MK Stalin becomes 2nd president of DMK
Chennai: The coronation of M.K. Stalin on Tuesday, though long-expected, had all the ingredients of a poignant political drama. The grand event at the packed session of the DMK general council at Anna Arivalayam was a unique demonstration of a devoted son's passing-out parade at the end of a gruelling training period stretching over five decades under a demanding general, who also happened to be his father. He is now only the third leader of the DMK after party founder C.N. Annadurai and father M. Karunanidhi.
Kalaignar Karunanidhi, who passed away on August 7 at the age of 94, had been liberal in his public display of fatherly love as well as a political guru's trust in a competent pupil when he declared Stalin as his heir to DMK leadership (January 2013) and made him the party’s working president (January 2017). But the old man would not vacate the president's chair for his devoted son, even if his own health was failing fast and he could not do most of the things he used to even a couple of years ago.
Yet, Stalin showed no visible signs of frustration and anger at playing Thalapathi (commander) for such a long period and be denied the position of Thalaivar (leader); in fact, he often demonstrated to the cadres and the public how he held Karunanidhi, more as a thalaivar than as a father a fact that he reminded himself while breaking down after getting the sad news from the hospital ICU.
Stalin had joined the DMK when he was a student barely 14 and campaigned first for the DMK in 1967 when the party trounced the Congress and wrested power from the national party.
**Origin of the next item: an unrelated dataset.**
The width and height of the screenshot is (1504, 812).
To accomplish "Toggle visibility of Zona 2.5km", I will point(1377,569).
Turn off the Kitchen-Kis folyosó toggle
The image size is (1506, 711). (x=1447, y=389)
In fact, Stalin should be given credit as one of the able lieutenants of Karunanidhi in ensuring that the Congress never raised its head again in the Dravidian land a sweet revenge for his harsh incarceration under the dreadful MISA during Indira Gandhi's Emergency, which incidentally multiplied his political stock in the DMK.
The son became Chennai's Mayor in 1996, a minister in the Karunanidhi government in 2006 and his Deputy CM in 2009.
And now that he has finally donned the mantle of leadership of this huge cadre-based party, it remains to be seen whether Stalin, now 65, will be able to live up to his father's stature as a man who could hold the party together even in the trying times of political wilderness through electoral debacles, and lead the battle into the Fort St.George.